DATA TO EXAMINE Start Marker
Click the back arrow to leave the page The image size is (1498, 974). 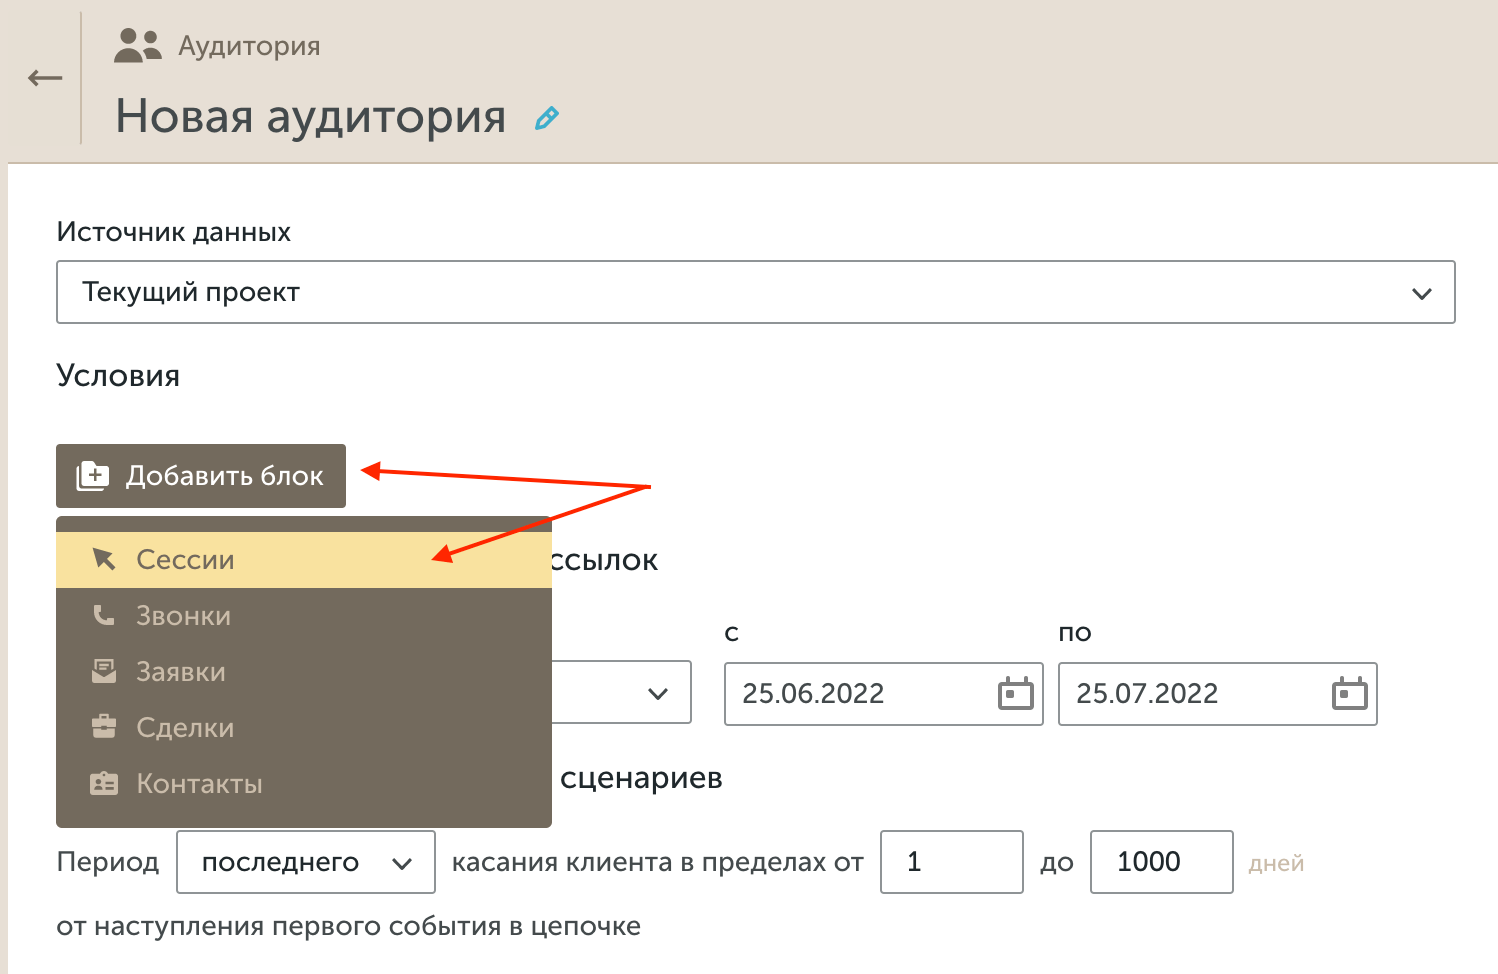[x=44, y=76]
DATA TO EXAMINE End Marker
DATA TO EXAMINE Start Marker
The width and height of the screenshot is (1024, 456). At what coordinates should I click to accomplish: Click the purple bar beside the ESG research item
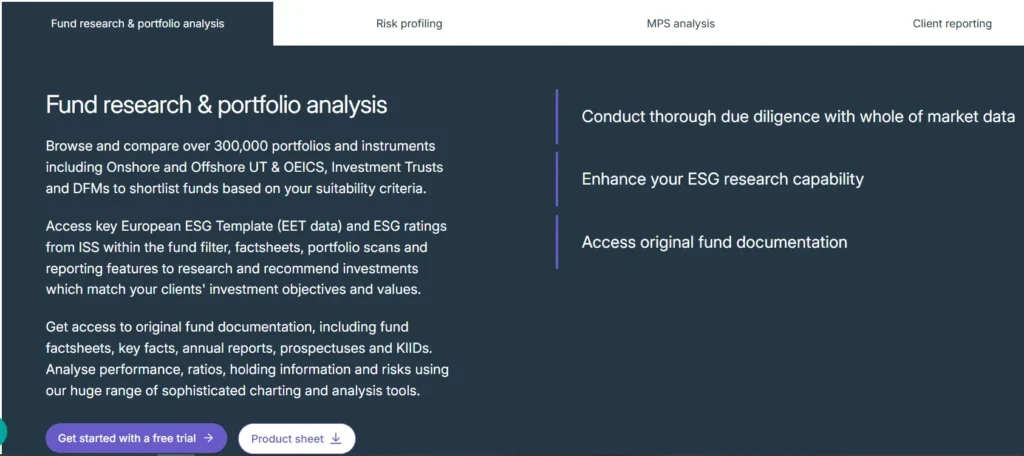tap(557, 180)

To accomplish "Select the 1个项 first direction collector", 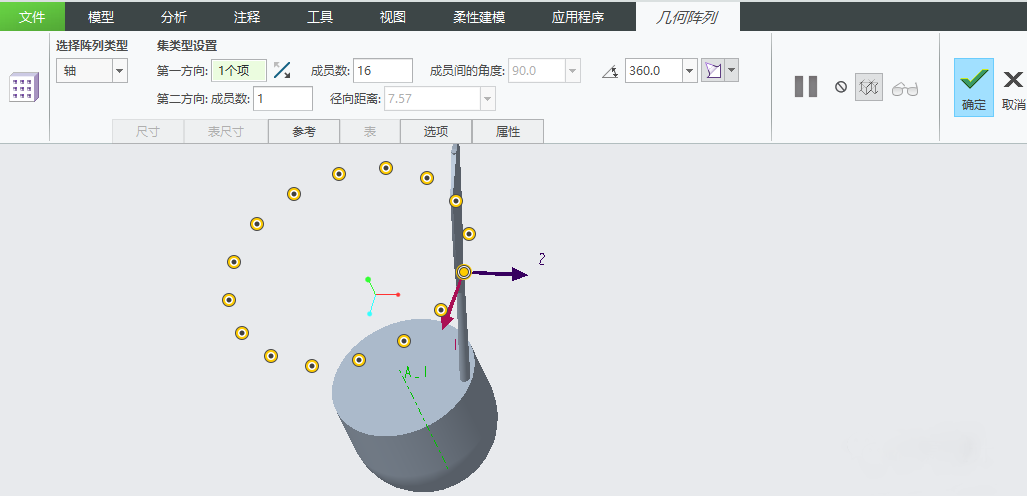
DATA TO EXAMINE End Marker
DATA TO EXAMINE Start Marker
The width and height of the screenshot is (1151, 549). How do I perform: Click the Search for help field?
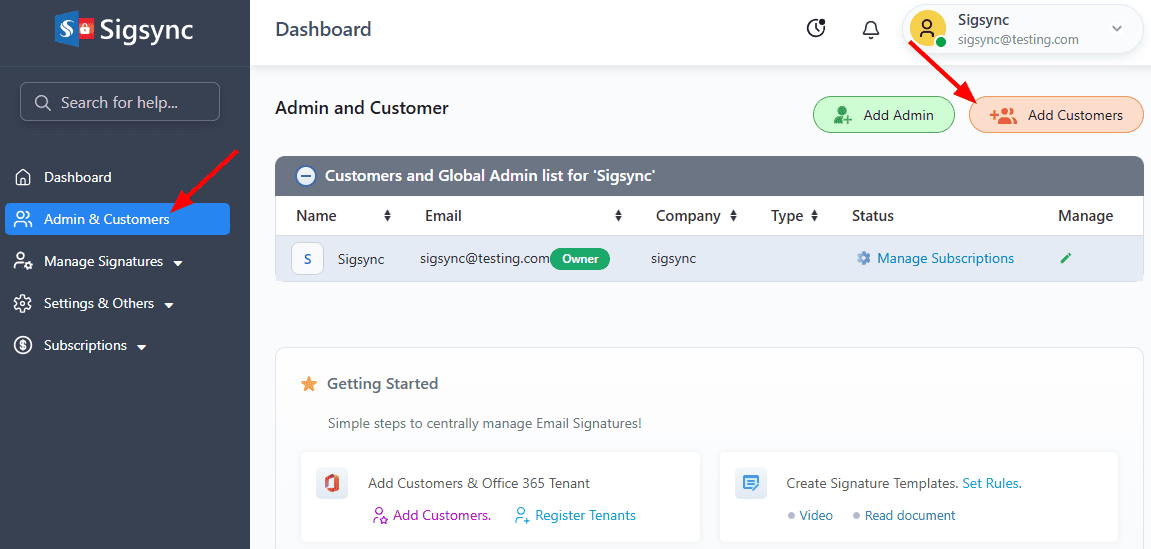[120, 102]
DATA TO EXAMINE End Marker
— TASK OBJECTIVE —
Given the records above, return the lines starting at the one that holds "The width and height of the screenshot is (1024, 456)." and ending at the one that holds "the 1个项 first", exactly, and nothing besides; leave every picture out.

— SOLUTION FOR THIS TASK —
The width and height of the screenshot is (1024, 456). At what coordinates should I click to accomplish: Click the purple bar beside the ESG research item
tap(557, 180)

To accomplish "Select the 1个项 first direction collector", 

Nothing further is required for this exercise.